English | Dzongkha Wednesday, October 27, 2021

Auction held for Bumthang’s unsold Cordyceps

Sep 20, 2021

Cordyceps collectors in Bumthang were finally able to sell most of their harvests after the agriculture ministry conducted an urgent auction recently. The ministry cancelled the regular auctions across the country since last year in the wake of the COVID-19 pandemic. Most low quality and smaller Cordyceps remained unsold without an auction.

People sold over 17 kilograms of Cordyceps from about 25 kilograms brought for auction. Some withdrew their lots, unsatisfied with the prices offered. However, generally, low quality Cordyceps which comprised most of the unsold harvests fetched fairly good prices compared to last year. The best quality Cordyceps fetched over Nu 1.2 M per kilogram while the lowest graded ones were sold at a little over Nu 100,000.

“Before the auction, when buyers visited my home, they offered me 1.2 million per kilogram but I didn’t sell hoping the price would shoot up. However, at the auction today the price offered is only about Nu 400,000 for the same Cordyceps. So, I withdrew from the auction,” said Nidup Wangmo from Chhoekhor Gewog.

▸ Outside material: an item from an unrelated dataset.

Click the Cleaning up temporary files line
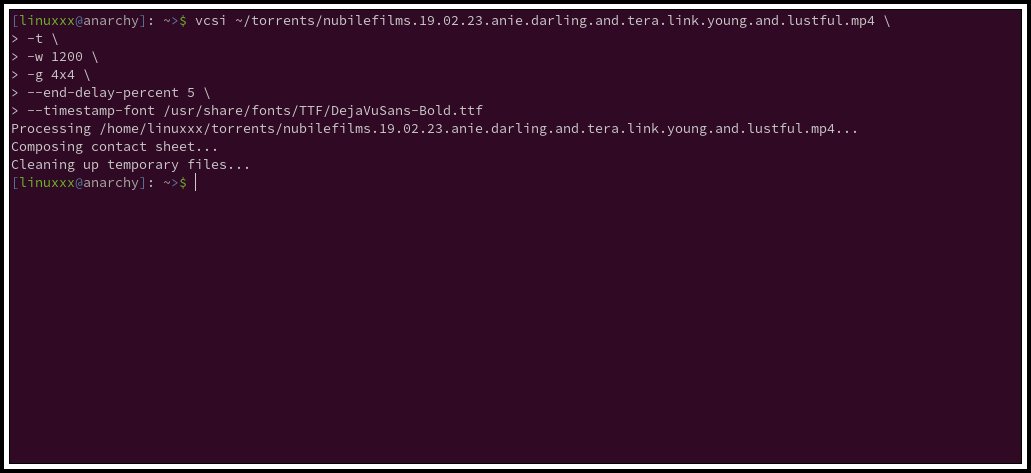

“In auctions, luck matters. Sometimes, low quality Cordyceps are grouped with the better ones while some top class Cordyceps are graded very low; that’s when people withdraw their lots. I had to withdraw mine as well as the price offered was about Nu 170,000 which would usually fetch around Nu 400,000 per kilogram,” said another Cordyceps collector Ngawang Pelden from Chhoekhor.

After the ministry allowed direct buying and selling of the fungus, exporters mostly bought the top quality Cordyceps. In the direct buying and selling system, an exporter visits villages to buy Cordyceps. However, buyers are divided about the system.

“The auction system is better. For instance, in Bumthang due to the direct buying and selling arrangement, all the good quality Cordyceps were already sold months ago and now all that’s brought at this auction is poor quality ones,” said Tenzin, a Cordyceps buyer.

“In my opinion, the direct buying and selling scheme is better. In auctions, the grading causes a lot of confusion and people don’t get the expected price. Whereas, when we visit their homes, they have the luxury to decide whether or not to sell and we can also select the Cordyceps properly,” said Dophu, another Cordyceps buyer.

Meanwhile, the agricultural marketing and cooperatives department (DAMC) has no plans to conduct auctions in other districts as of now.

“Due to the risks of transmission of COVID, for other districts, we are sticking to the initial decision of not conducting auctions. We had to conduct in Bumthang as people requested us repeatedly. We can’t say anything yet about the other Cordyceps collecting districts,” said Tshering Penjor, Marketing Officer with DAMC.

Like any other businesses, the pandemic affected the Cordyceps trade as well. Cordyceps price slumped to a record low last year. In Bumthang, the number of people gathering Cordyceps have also decreased this year. For now, people are hoping for the pandemic to recede and the trade of the prized fungus return to normalcy.